In unserem geschäftigen Zeitalter hat Rossini einen Vorteil, er verlangt keine besondere Aufmerksamkeit. In einem Drama, wo die Musik die Schattierung oder den Grad der Empfindung auszudrücken sucht, bedarf es der Aufmerksamkeit, um erregt zu werden, daß heißt, um Vergnügen zu empfinden; ja, was noch rigoroser ist, es bedarf der Seele, um gerührt zu sein. Bei einer Oper von Rossini dagegen, in der oft jede Arie oder jedes Duett nichts weiter als ein glänzendes Konzertstück ist, bedarf es nur eines sehr leichten Grades von Aufmerksamkeit, um Vergnügen zu haben, und, was noch bequemer ist, das, was die romantischen Leute Seele nennen, ist dabei den größten Teil der Zeit über nicht einmal notwendig. Um diese etwas gewagte Behauptung zu rechtfertigen, erinnere ich an die erste Szene in Cimarosas Heimlicher Ehe, wo Carolina, die sich mit ihrem Geliebten glücklich fühlt, eine zarte Reflexion über das Glück, daß sie genießen würden, hegt:

E amor si gode in pace...

Diese so einfachen Worte haben eine der herrlichsten musikalischen Phrasen, die es gibt, hervorgebracht. Damit vergleiche man nun die Szene in Rossinis Barbier, wo Rosine den Geliebten treu findet, nachdem sie ihn vorher im stärksten Sinne des Wortes für ein Ungeheuer der Treulosigkeit und Gemeinheit, für einen Menschen gehalten hatte, der sie an den Grafen Almaviva verkaufen will. In diesem Augenblicke der Freude, einem der entzückendsten, die es für das menschliche Herz geben dürfte, weiß die undankbare Rosine uns nichts als Verzierungen vorzusingen, die allerdings die erste Rosine, Madame Giorgi, wahrscheinlich reizend ausgeführt hat. Diese Verzierungen, die für ein hübsches Konzert Passen, erscheinen jedermann hier unangebracht, aber Rossini wollte damit gefallen und er hat seine Absicht erreicht, wenn es auch nicht entschuldbar ist.

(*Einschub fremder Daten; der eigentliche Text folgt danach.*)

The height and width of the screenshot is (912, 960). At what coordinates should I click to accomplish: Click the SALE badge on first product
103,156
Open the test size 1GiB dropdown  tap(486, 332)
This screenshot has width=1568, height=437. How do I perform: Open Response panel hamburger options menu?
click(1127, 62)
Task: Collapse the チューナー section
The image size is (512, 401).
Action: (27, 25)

Rossini ist lebhaft, leicht, pikant, niemals langweilig, selten erhaben und scheint darum besonders fähig, Alltagsmenschen in Ekstase zu setzen. Von Mozart im zarten, melancholischen, von Cimarosa im komischen, leidenschaftlichen Stile weit übertroffen, ist er doch, in Hinsicht auf Lebhaftigkeit, Raschheit, Pikanterie und alle damit verbundenen Wirkungen Meister. Keine Opera buffa ist wie der Prüfstein, keine Opera siera wie der Othello oder das Fräulein vom See geschrieben. Othello ist den Horaziern ebensowenig ähnlich, als dem Don Juan; es ist ein selbstständiges Werk. Rossini hat hundertmal die Freuden der glücklichen Liebe geschildert und im Duett der Armida in einer bis dahin unerhörten Weise. Zuweilen ist er barock, aber nie fehlt es ihm an Geist, selbst nicht in der lustigen Schlußarie der diebischen Elster. Er ist bisher ebenso unfähig gewesen, etwas ohne Verstöße gegen den Sinn des Textes zu komponieren, als innerhalb von zwanzig Takten sein Genie zu verleugnen. Seit Canovas Tode ist er der erste unter den lebenden Künstlern. Welchem Rang ihm die Nachwelt einräumen wird, weiß ich nicht. Etwas möchte ich im Vertrauen sagen: der Stil Rossinis gleicht ein wenig dem Franzosen in Paris, er ist eitel mehr lebhaft als heiter, selten langweilig und noch seltenen erhaben.